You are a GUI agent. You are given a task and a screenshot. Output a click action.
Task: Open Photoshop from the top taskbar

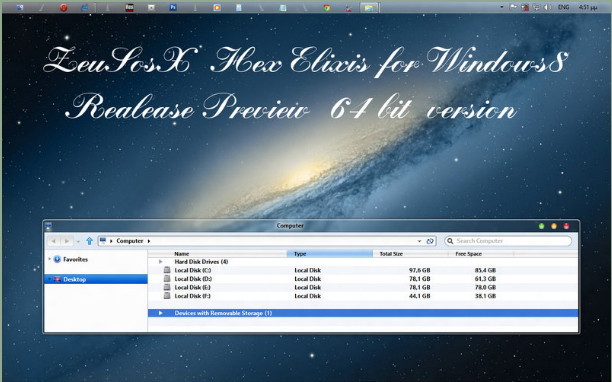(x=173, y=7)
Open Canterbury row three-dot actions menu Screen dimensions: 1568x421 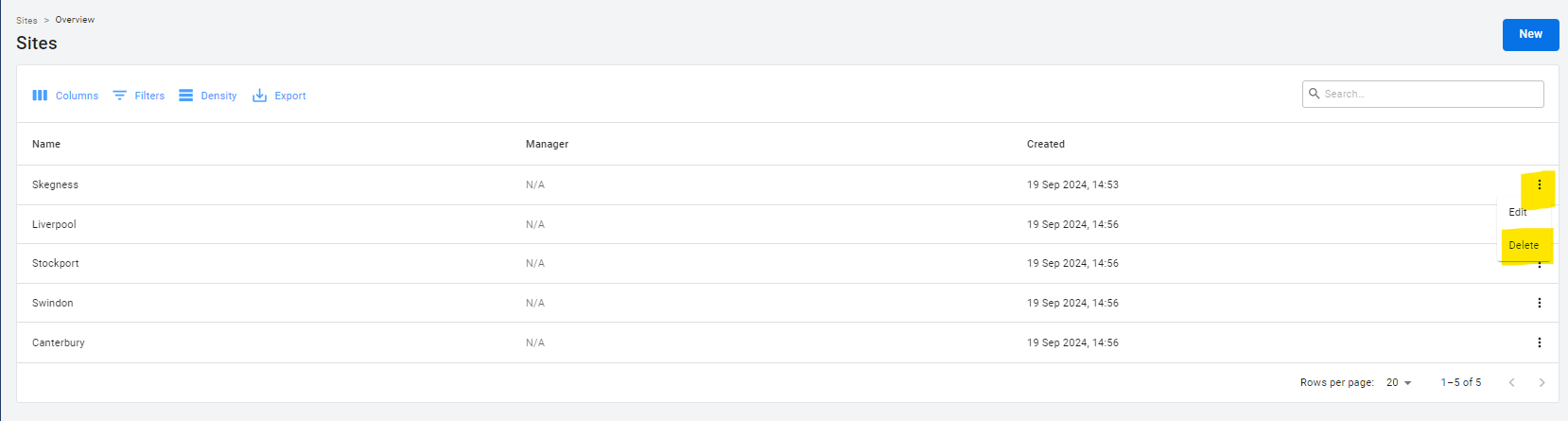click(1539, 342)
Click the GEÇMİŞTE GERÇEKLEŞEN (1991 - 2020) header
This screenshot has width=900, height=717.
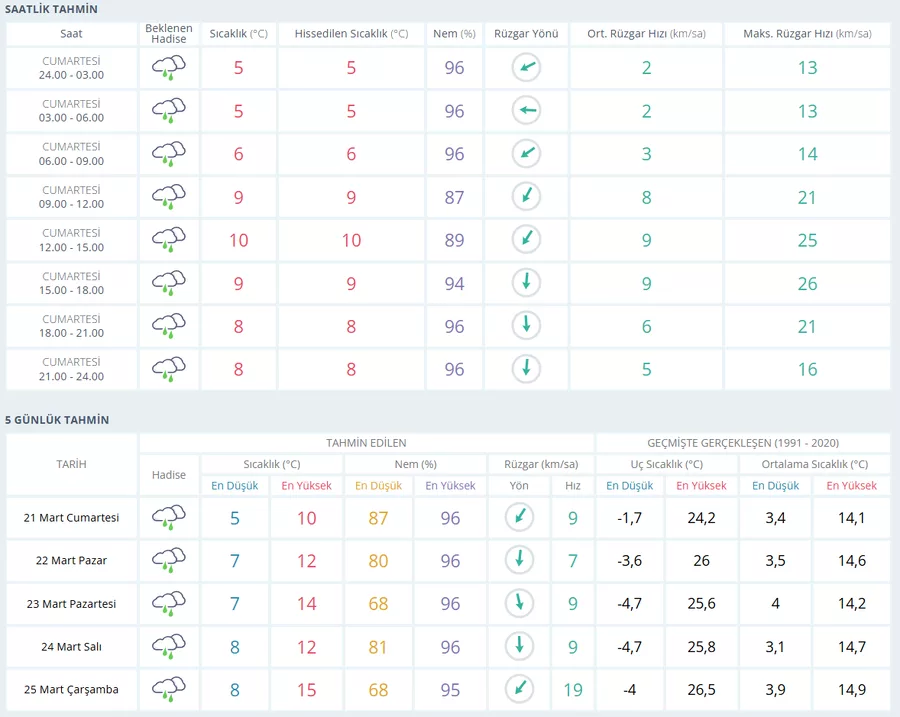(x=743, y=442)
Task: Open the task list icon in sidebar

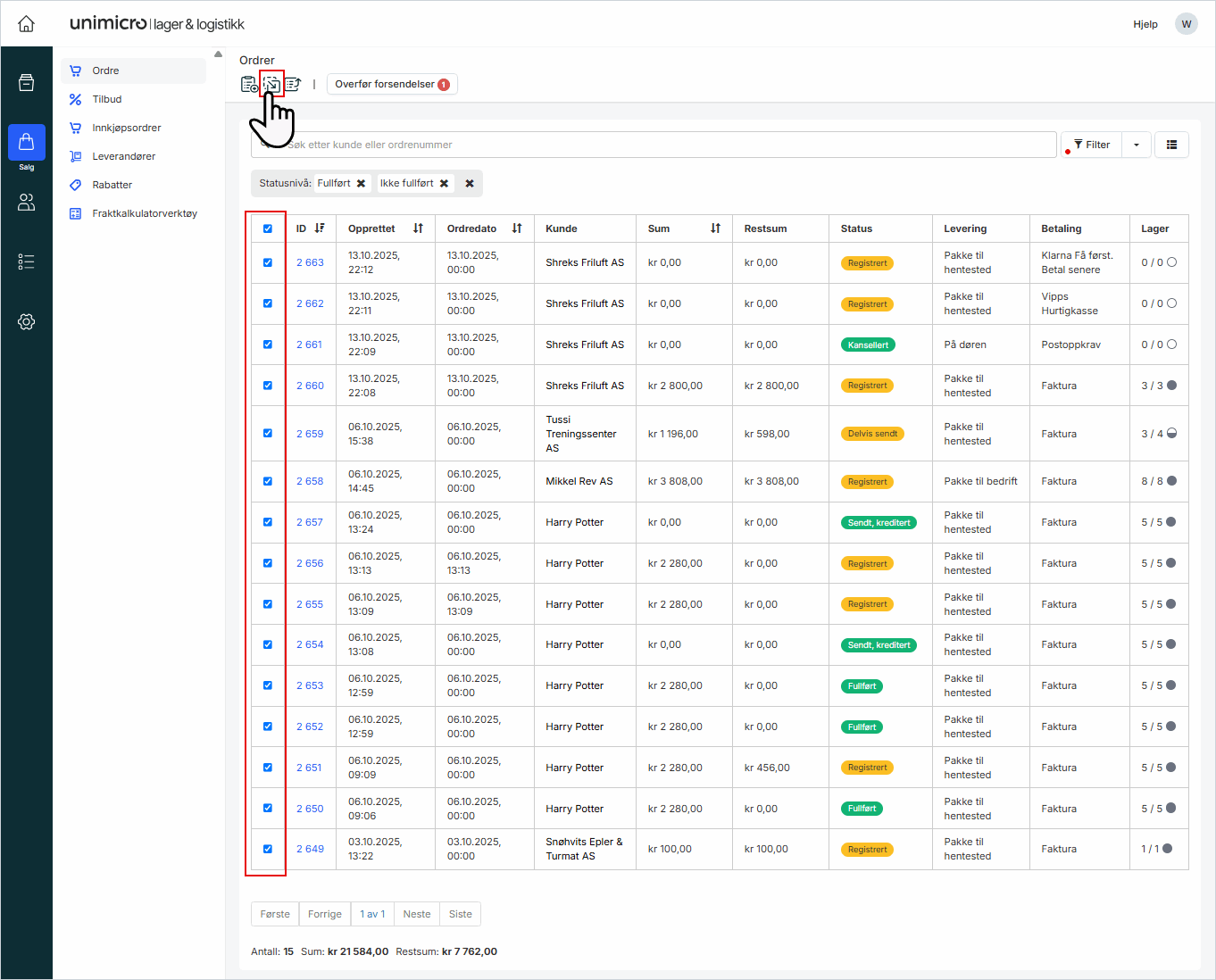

...

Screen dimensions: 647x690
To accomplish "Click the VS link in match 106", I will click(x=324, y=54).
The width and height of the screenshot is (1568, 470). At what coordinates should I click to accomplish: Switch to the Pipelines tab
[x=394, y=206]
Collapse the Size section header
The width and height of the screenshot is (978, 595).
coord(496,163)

→ **Required work**
In the entries above, which lines run from the one with "Click the GEÇMİŞTE" up to and including the one with "Task: Open the task list icon in sidebar"? Write them out exactly, without the pictures.

→ **Task result**
Click the GEÇMİŞTE GERÇEKLEŞEN (1991 - 2020) header
This screenshot has width=900, height=717.
(x=743, y=442)
Task: Open the task list icon in sidebar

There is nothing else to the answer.